La "une" des grands quotidiens chinois ouvre aujourd’hui sur le lancement de l’année de la Russie en Chine, avec les arguments laudatifs habituels et les discours sur les partenariats stratégiques.
On peut lire également certaines opinions sur l’édification de la société harmonieuse, et sur les relations entre l’Union Européenne et la Chine.
Société harmonieuse
Pour Zhang Xinmin, qui écrit dans le Quotidien du Peuple, l’édification d’une société harmonieuse ne doit pas seulement se concentrer sur les "points chauds" que tout le monde connaît, mais aussi faire attention aux "points froids" qui attirent moins l’attention, comme les enfants laissés à la campagne par les travailleurs migrants, les études pour les vieux, les questions de bien-être et de sécurité. Il affirme qu’il faut se souvenir que des "points froids" du passé, comme la question du revenu des paysans, sont devenus par la suite des problèmes très épineux.
Les propos du président de la Cour Suprème M. Xiao Yang, déjà évoqués dans notre revue de presse du 9 novembre, trouvent un nouvel écho dans le Xin Jing Bao (Beijing News), qui titre : "seules des garanties institutionnelles peuvent renforcer la justice". Le quotidien estime que les jugements injustes ou des juges corrompus peuvent "polluer la source" de la justice.
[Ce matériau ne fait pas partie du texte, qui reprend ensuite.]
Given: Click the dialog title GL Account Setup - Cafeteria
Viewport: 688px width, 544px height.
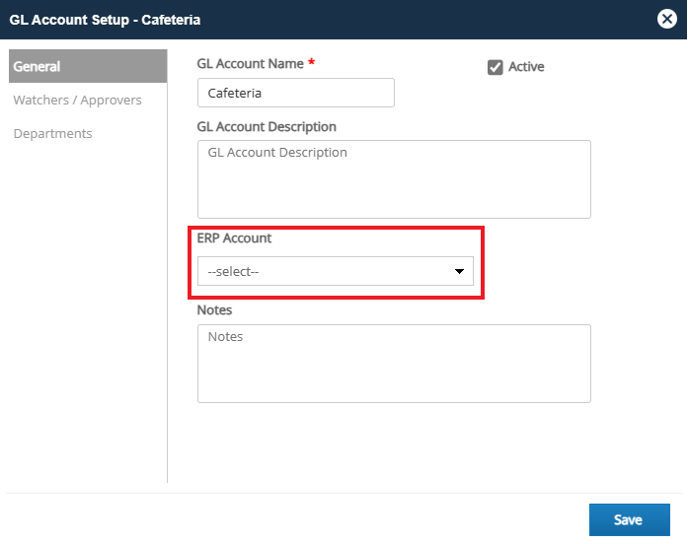Looking at the screenshot, I should [105, 20].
L’article est un plaidoyer pour un système légal permettant aux juges d’être indépendants à la fois des autorités et des pressions des justiciables.
Relations UE-Chine
Les élections américaines vues de ChinePour le correspondant à Bruxelles du quotidien Clarté ("Guangming Ribao"), le document de la commission sur les relations avec la Chine présente cette dernière comme « le plus grand défi de la politique commerciale de l’UE ». L’auteur y voit trois raisons : le creusement du déficit commercial européen, la concurrence chinoise vis à vis de son industrie de transformation, et le renforcement de la capacité d’innovation chinoise, qui vient concurrencer l’un des avantages comparatifs essentiels de l’Europe. Le document préconise en conséquence une politique commerciale plus dure, sur le modèle américain. L’article liste les griefs de l’UE, et prévoit que la Commission accentuera ses pressions sur la protection de la propriété intellectuelle, la lutte contre la contrefaçon, l’ouverture du marché financier, etc.
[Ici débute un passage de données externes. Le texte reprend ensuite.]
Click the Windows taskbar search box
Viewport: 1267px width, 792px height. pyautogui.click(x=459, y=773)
D’autre part, M. Feng Zhongping, du centre de recherche sur l’Europe de l’Institut des Relations Internationales Contemporaines estime dans le Quotidien de la Jeunesse Chinoise que le nouveau document de l’UE est destiné à "mettre la pression sur la Chine" pour qu’elle ouvre son marché et protège mieux la propriété intellectuelle. Il y voit plusieurs raisons :
- la relation Chine - UE est essentiellement commerciale, et cet aspect prend de plus en plus d’importance ;
- au cours de deux dernières années, les différents commerciaux se sont faits de plus en plus nombreux ;
- il estime que l’UE est très attachée à la protection de la propriété intellectuelle, car elle souhaite acccélérer ses exportations de produits de haute technologie et ses services financiers afin de réduire son déficit commercial. Si l’attitude de l’UE devrait être plus stricte à l’avenir sur ces questions, M. Feng n’en attend pas une dégradation radicale des relations.
L’éditorialiste du Beijing News (Xin Jing Bao) estime que la nouvelle chambre des représentants démocrate sera « le nid des faucons » en matière de relations avec la Chine, tandis les relations n’avaient jamais été aussi bonnes que sous l’administration Bush. Il s’attend à ce que la chambre des représentants, présidée par Mme Pelosi qui a déjà critiqué la Chine sur les droits de l’homme et le déficit commercial, adopte des positions plus dures vis-à-vis de la Chine (NDT : on peut noter que l’on trouve la photographie de Mme Pelosi sur un site d’un dissident chinois bien connu). Il estime que si les politiques ne devraient pas varier de manière radicale, c’est au niveau du discours que les relations pourraient se tendre. Les deux pays devraient continuer à coopérer, mais passeront plus de temps pour s’expliquer.
Dans le Global Times (Huanqiu Shibao), Zhu Xiaolin, chercheur au centre de recherches en stratégie international sur le Pacifique de Shanghai s’interroge : « pourquoi n’y a t-il pas de connaisseurs de la Chine dans l’administration américaine » ? Il s’étonne que les responsables américains en charge du dialogue avec la Chine ou des pourparlers à 6 n’aient aucune expérience chinoise. Il en allait de même avec M. Zoellick, qui connaissait très mal ce pays. Ce manque de connaissance de la Chine concerne toute la haute hiérarchie du département d’Etat selon Zhu. S’il en est ainsi, c’est que l’administration considère que des non-spécialistes sont mieux à même de défendre les positions américaines, tandis que les spécialistes auraient tendance à comprendre davantage celles de la Chine.